Recorded data —

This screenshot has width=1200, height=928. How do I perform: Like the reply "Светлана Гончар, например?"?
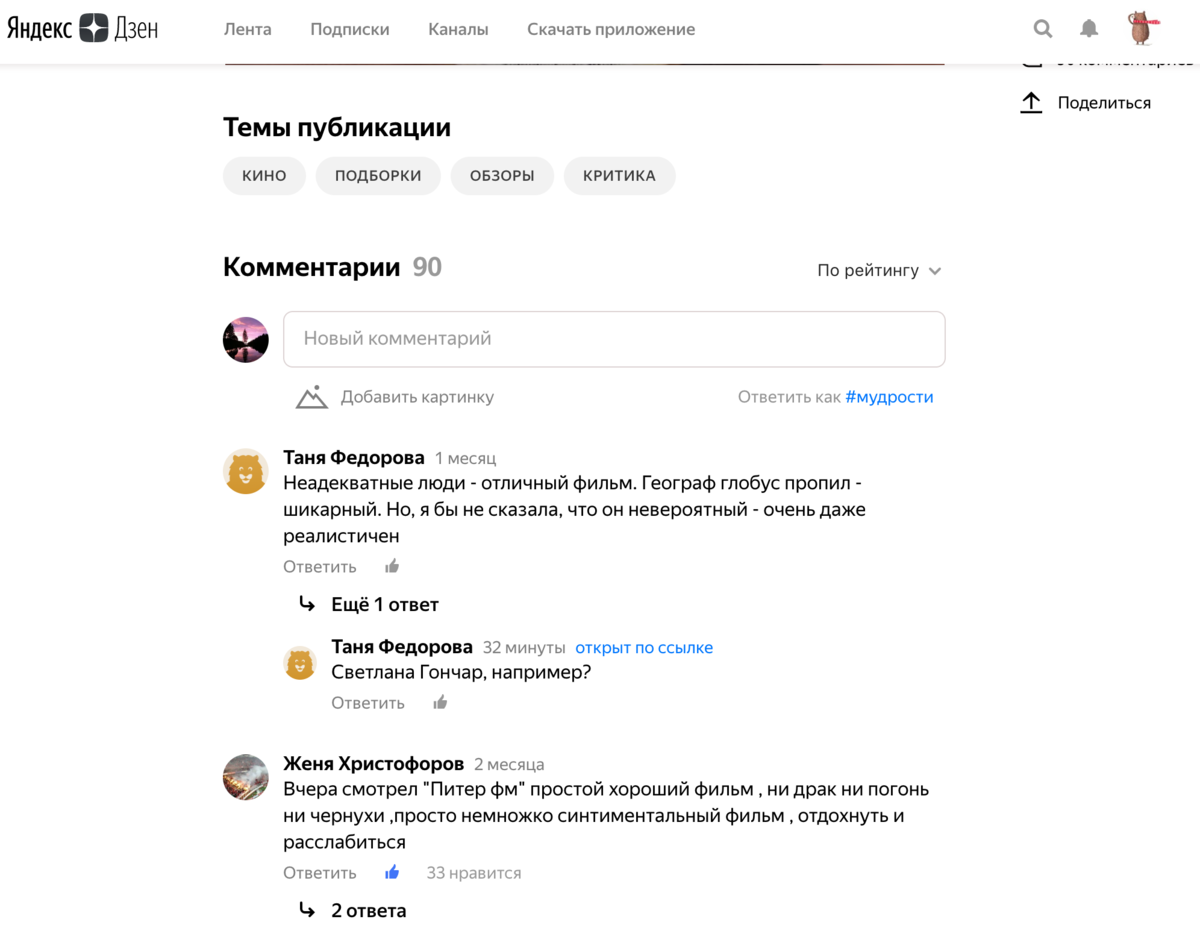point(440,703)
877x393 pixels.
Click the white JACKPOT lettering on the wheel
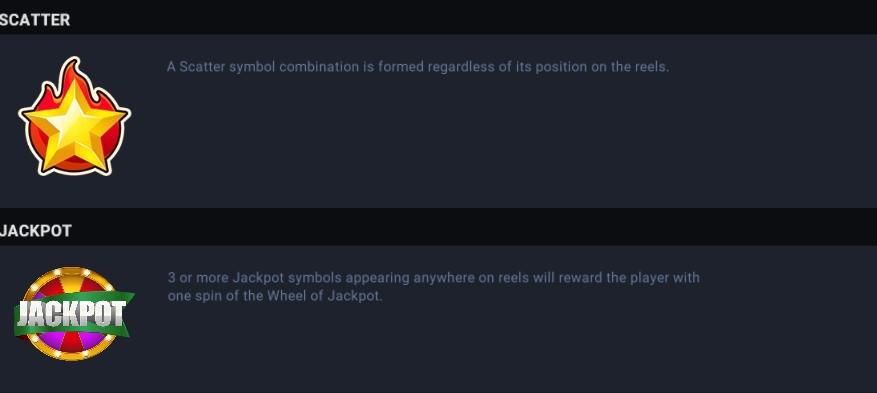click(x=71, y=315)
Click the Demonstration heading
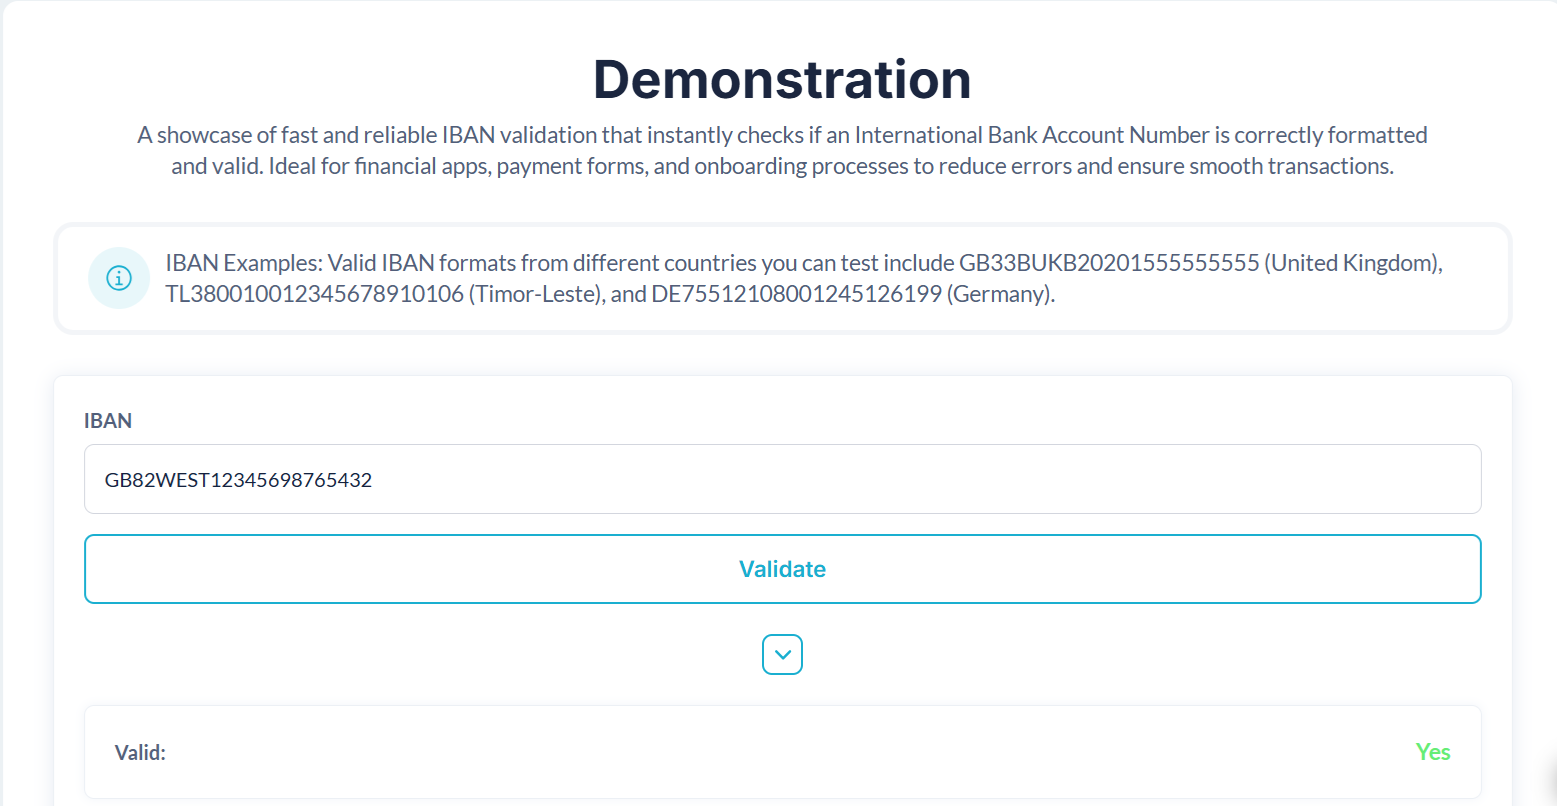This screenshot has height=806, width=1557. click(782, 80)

Your goal — Could you reproduce all of the data above exactly and skip any image?

Solution below —
This screenshot has width=1200, height=928. How do I perform: Like the reply "Светлана Гончар, например?"?
point(440,703)
877x393 pixels.
Click the white JACKPOT lettering on the wheel
click(x=71, y=315)
Click the Demonstration heading
This screenshot has height=806, width=1557. click(782, 80)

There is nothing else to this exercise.